Little West Indian Culture in BWV
Guyana native Roy Singh reflects on life in Toronto
By Tom G. Kernaghan
Roy Singh remembers the weather when he arrived in Canada at the age of 16.
“There was lots of snow, and I loved it,” says Singh, who emigrated from Guyana with his family in 1963. He stayed briefly with his aunt in North York before his family settled in central Etobicoke, where Singh went to high school and still lives today.
Though Singh immediately took to the winter, he recalls having to adjust to life in Toronto’s west end.
“It was a strange country to come to at that age,” explains Singh, who owns Quality Performance Associates, a management consulting firm on Dundas Avenue West, in the north end of the Village. “There were only three non-whites in my high school. We had to meld and meet people. We were less a threat and more of a curiosity…. But it forced us to socialize.”

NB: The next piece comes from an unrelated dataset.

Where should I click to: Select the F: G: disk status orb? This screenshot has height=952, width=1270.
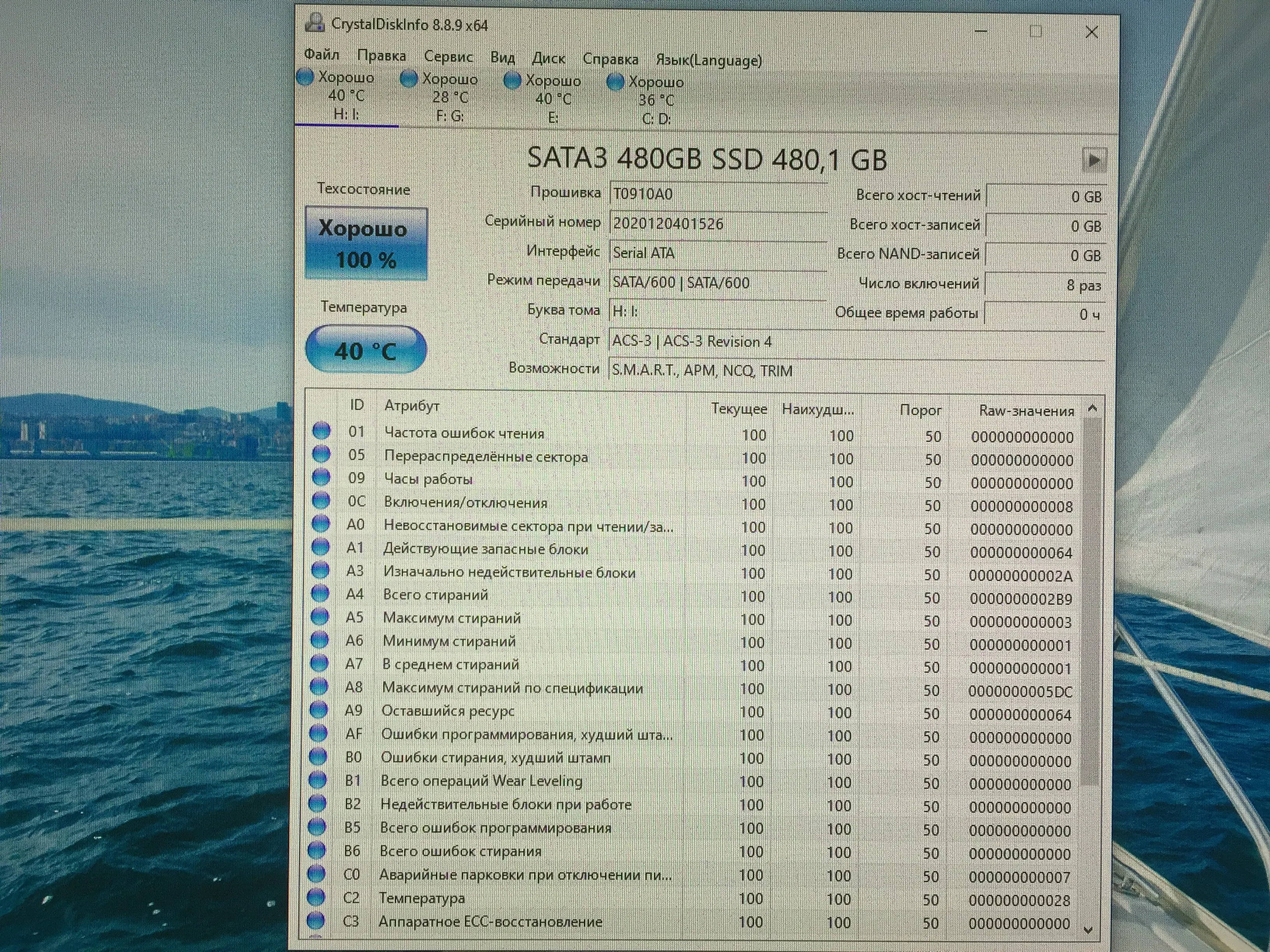tap(409, 79)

Today the Caribbean diaspora is very populous and diverse in its origins, experiences, and challenges. In the Toronto area, not only do Caribbean immigrants hail from many islands and mainland countries like Guyana and Belize, but many have roots in Africa, India, China, Spain, France, England, and the Middle East. Add interracial marriages to the picture and you have a broad, multinational cohort that is almost a microcosm of modern-day Canada.

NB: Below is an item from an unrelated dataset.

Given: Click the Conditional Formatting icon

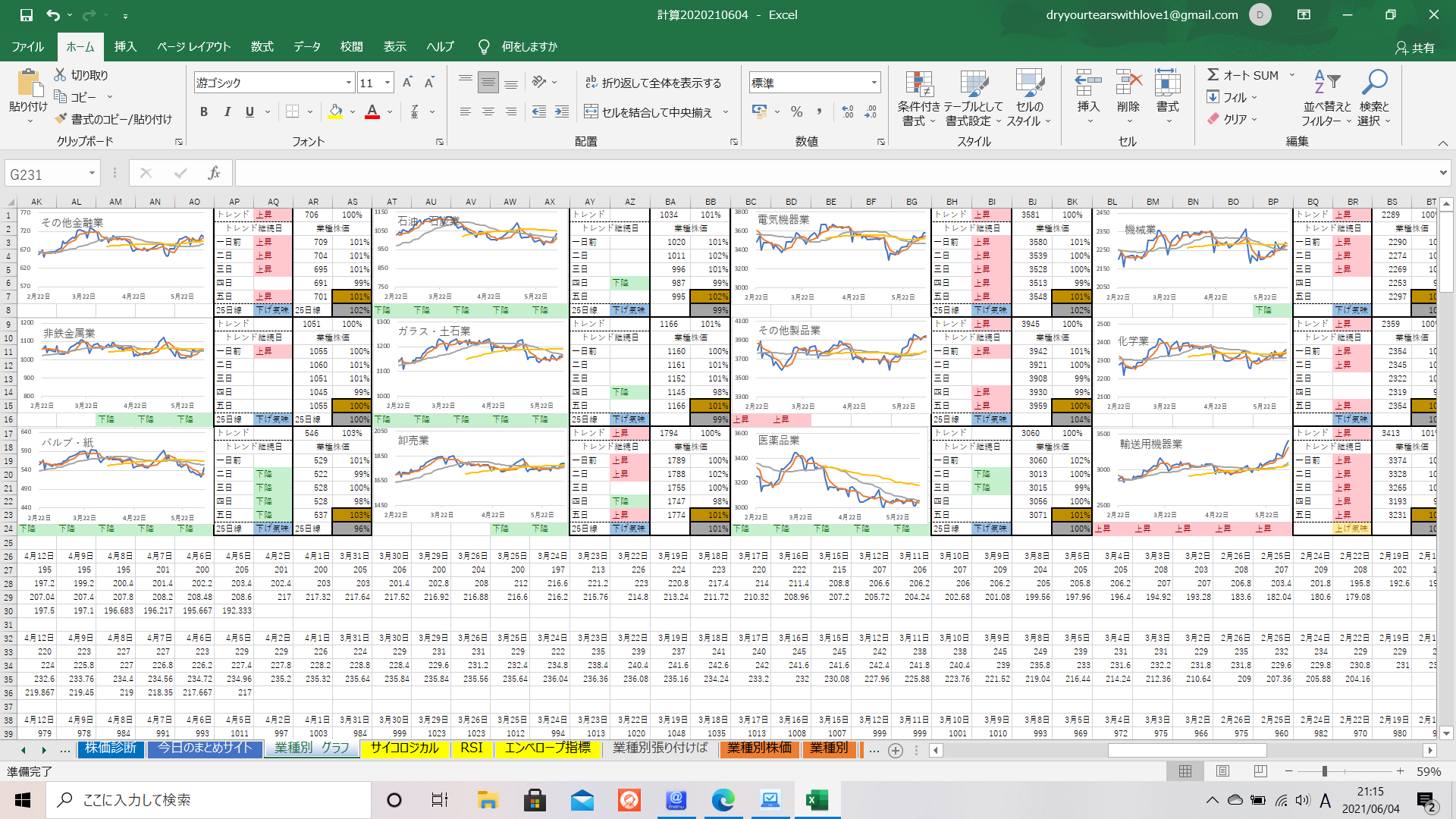Looking at the screenshot, I should (918, 85).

“There is every single group you can imagine,” says Singh regarding the people of the islands and Guyana.
Here in the greater Bloor West Village area, however, the Caribbean community remains rather small. According to 2001 statistics, Jamaicans and Guyanese immigrants make up only 1.7 per cent of immigration to Ward 13. Conversely, neighbourhoods like Eglinton Avenue West and North Etobicoke, for example, are home to large and organized Caribbean communities.
“I suspect that [Bloor West Village] was such an established neighbourhood that people moved to spots outside the area,” says Singh, who along with his wife enjoys an occasional stroll through the Village during nice weather, which he now prefers to winter.

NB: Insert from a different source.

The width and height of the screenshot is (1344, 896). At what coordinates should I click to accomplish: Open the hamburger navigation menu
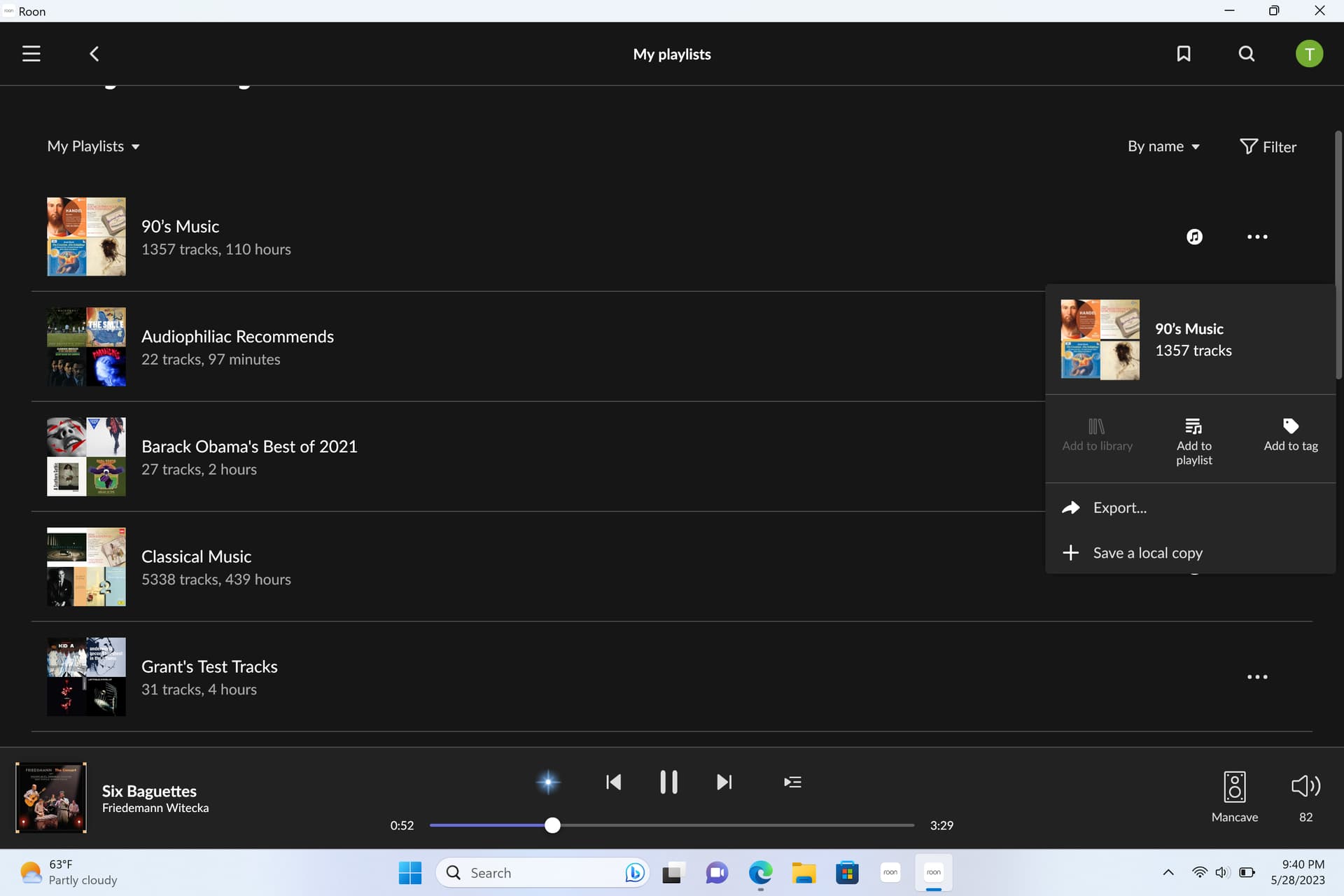31,54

In 1967 Canada switched from a race-based system of immigration to one of merit points, resulting in the arrival of a broad range of Caribbean newcomers, many of whom moved to the newer and growing suburbs. Their stories of migration and racial tension are as numerous, complex, and varied as the people themselves.
Though Singh didn’t have any major conflicts in high school, he did encounter difficulties later on, when he was no longer regarded as a curiosity but as competition.
“I experienced subtle discrimination when I entered the work force,” says Singh, who has a CGA, a BAS, and an MBA. “You had to work twice as hard [to prove yourself]. But I learned to handle discrimination; I never let it bother me.”
He feels the children of earlier immigrants, such as his sons, have had a different experience in a more multi-ethnic Etobicoke, and therefore react to prejudice in a different way.
“I think younger people don’t know how to handle it,” suggests Singh, contrasting the styles of the two generations. “To them, discrimination just shouldn’t be there. They see themselves as Canadian. They will fight it harder.”
Though his own children are inclined toward higher education, Singh observes that some of the Caribbean community’s younger members aren’t placing as a high priority on education as his generation did, adding his concern about immigration without integration.
“As a population grows, people tend to gravitate toward their own kind,” cautions Singh. “And I think that can make you narrow-minded.”